Source code for scmdata.groupby

"""
Functionality for grouping and filtering ScmRun objects
"""
from __future__ import annotations

import warnings
from collections.abc import Iterable
from typing import TYPE_CHECKING, Any, Callable, Generic, Iterator, TypeVar, Union

import numpy as np
import pandas as pd
from numpy.typing import NDArray
from xarray.core import ops
from xarray.core.common import ImplementsArrayReduce

from scmdata._typing import MetadataValue
from scmdata.run import BaseScmRun, GenericRun

if TYPE_CHECKING:
    from pandas.core.groupby.generic import DataFrameGroupBy
    from typing_extensions import Concatenate, ParamSpec

    P = ParamSpec("P")
    Q = ParamSpec("Q")
    RunLike = TypeVar("RunLike", bound=BaseScmRun)
    ApplyCallableReturnType = Union[RunLike, pd.DataFrame, None]
    ApplyCallable = Callable[Concatenate[RunLike, Q], ApplyCallableReturnType[RunLike]]
    ParallelProcessor = Callable[
        Concatenate[
            ApplyCallable[RunLike, Q],
            Iterable[RunLike],
            Q,
        ],
        Iterable[ApplyCallableReturnType[RunLike]],
    ]


[docs]class RunGroupBy(ImplementsArrayReduce, Generic[GenericRun]):
    """
    GroupBy object specialized to grouping ScmRun objects
    """

    def __init__(
        self, run: GenericRun, groups: Iterable[str], na_fill_value: float = -10000
    ):
        self.run = run
        self.group_keys = groups

        m = run.meta.reset_index(drop=True)
        self.na_fill_value = float(na_fill_value)

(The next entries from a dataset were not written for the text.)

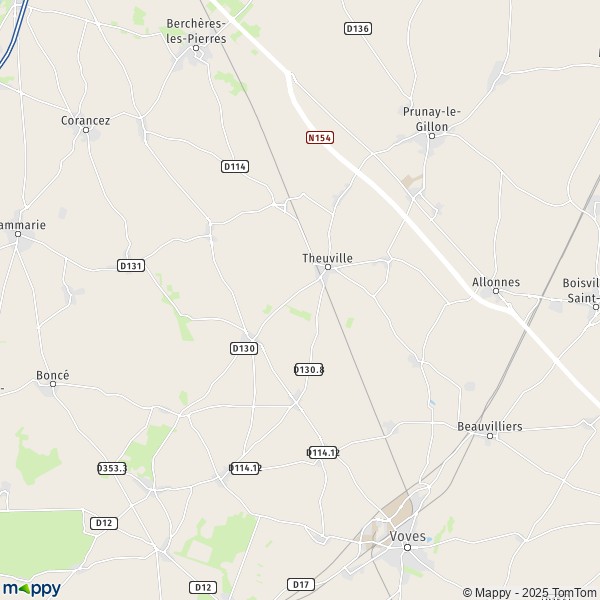This screenshot has height=600, width=600.
Task: Click the D353.3 road shield
Action: [x=112, y=468]
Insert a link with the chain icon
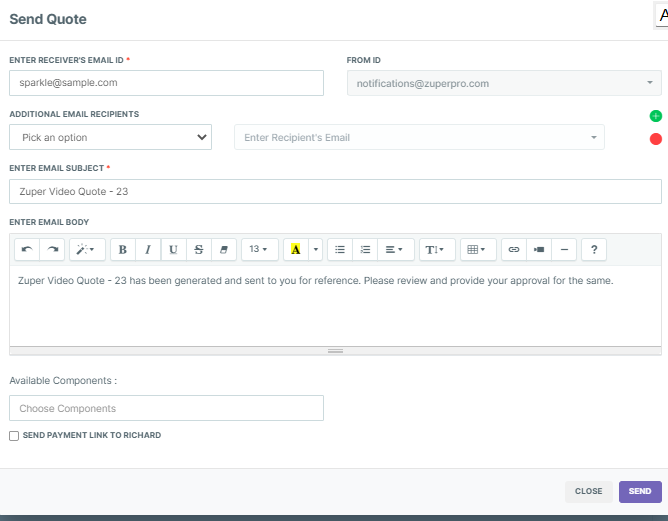This screenshot has width=668, height=521. pyautogui.click(x=514, y=249)
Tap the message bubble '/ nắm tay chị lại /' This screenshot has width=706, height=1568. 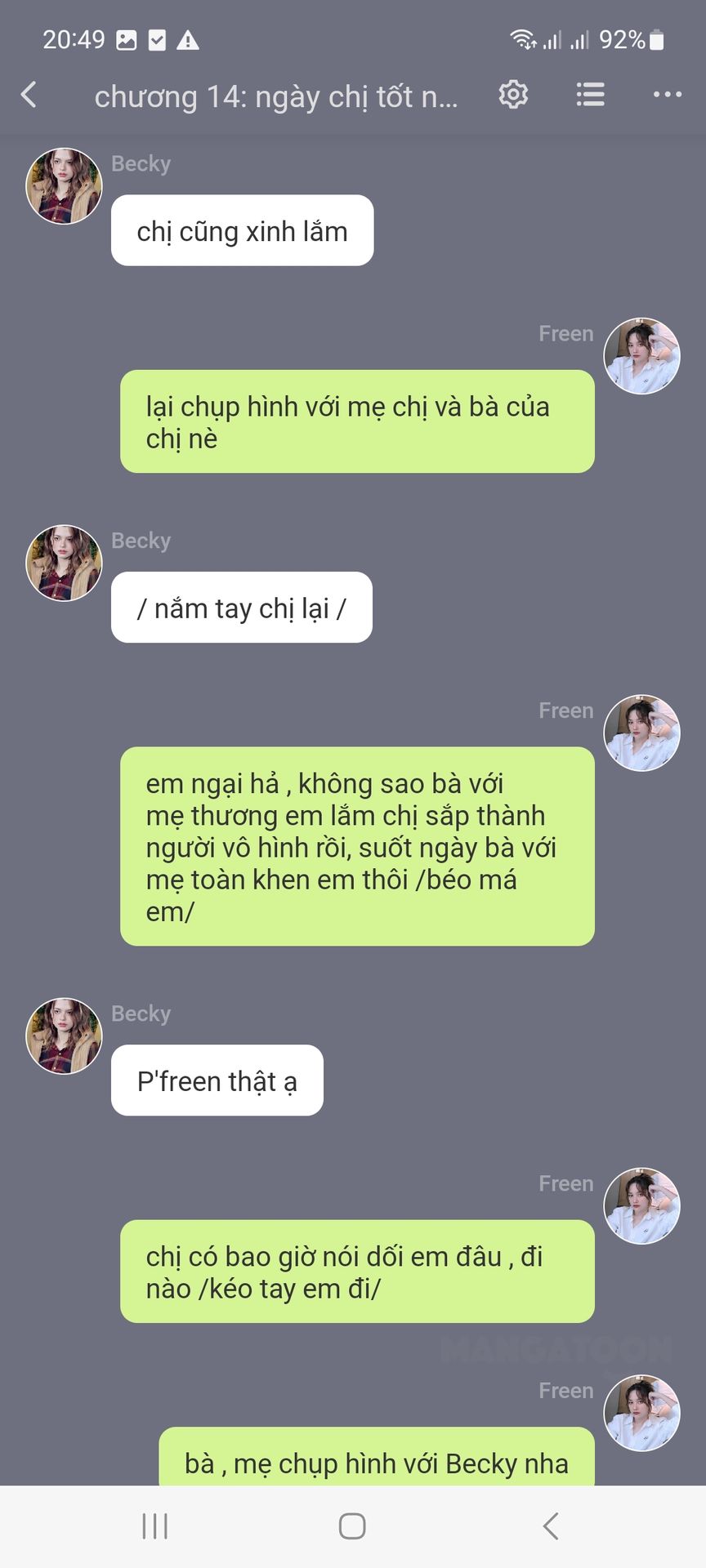click(x=242, y=608)
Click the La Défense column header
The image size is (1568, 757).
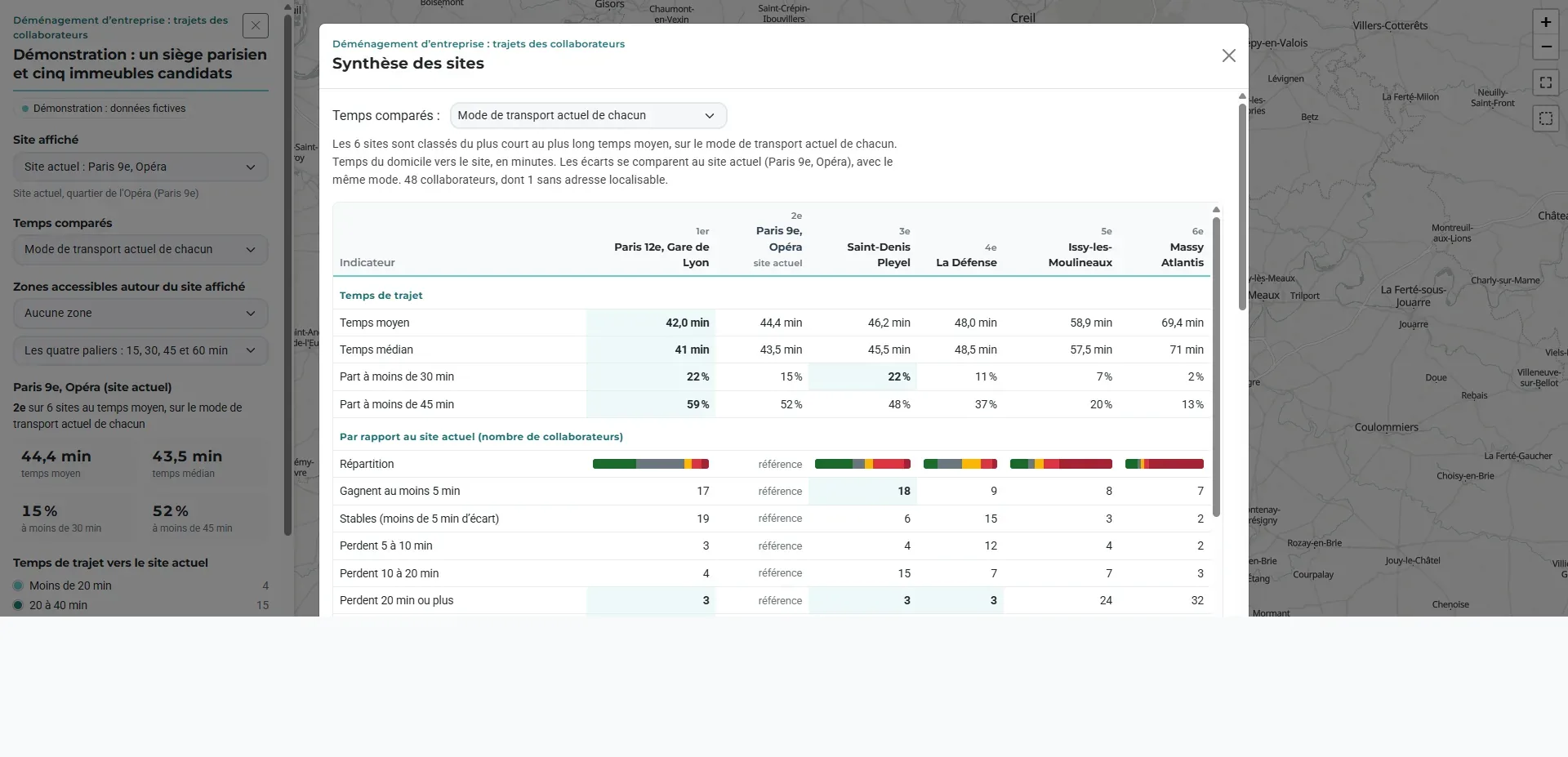click(966, 255)
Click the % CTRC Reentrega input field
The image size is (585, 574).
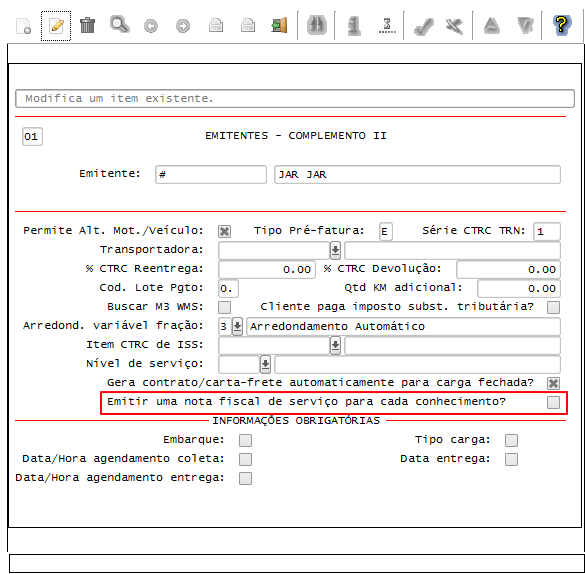click(x=267, y=269)
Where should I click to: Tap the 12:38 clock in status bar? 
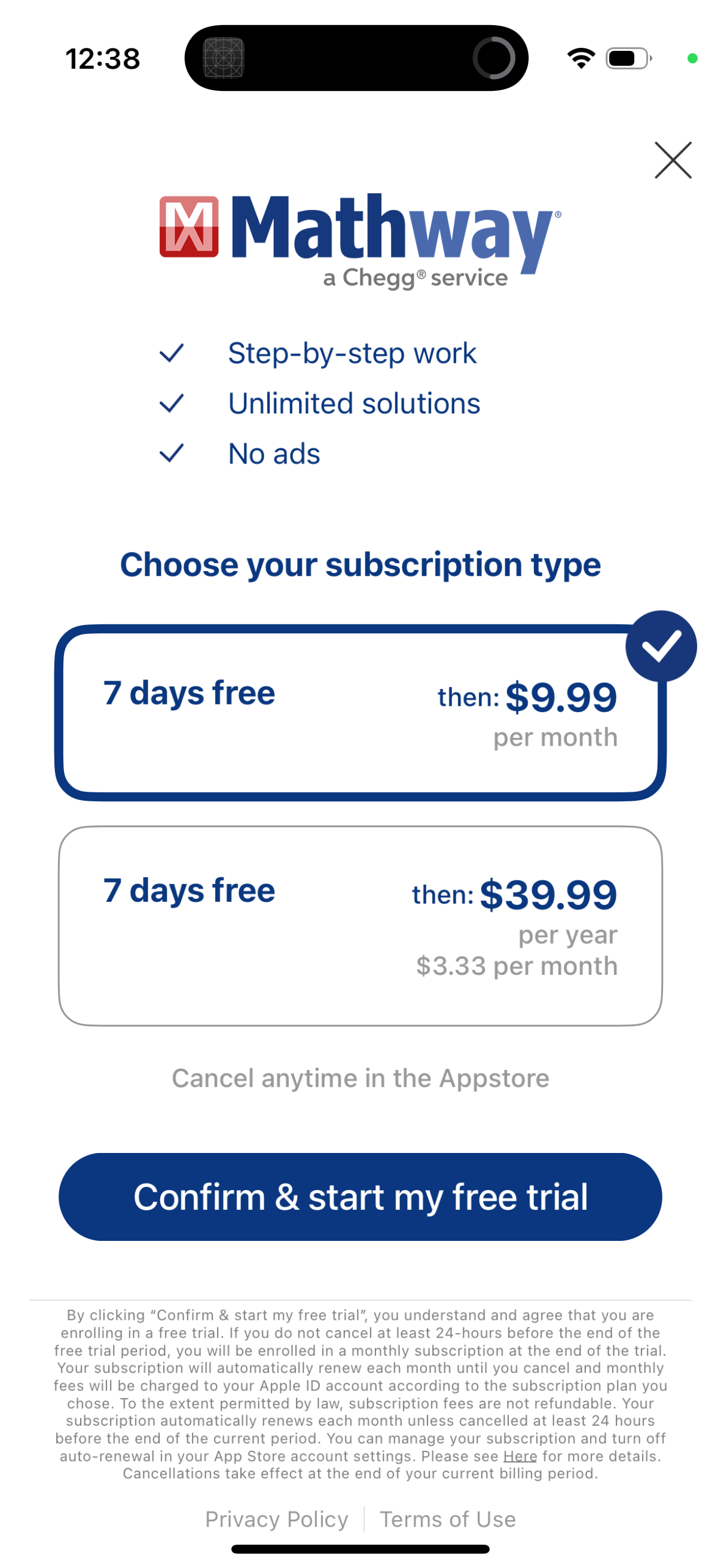coord(102,59)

        # Work around the bad handling of NaN values in groupbys
        if any([np.issubdtype(m[c].dtype, np.number) for c in m]):
            if (m == na_fill_value).any(axis=None):
                raise ValueError(
                    "na_fill_value conflicts with data value. Choose a na_fill_value "
                    "not in meta"
                )
            else:
                m = m.fillna(na_fill_value)

        self._grouper: DataFrameGroupBy = m.groupby(list(groups), group_keys=True)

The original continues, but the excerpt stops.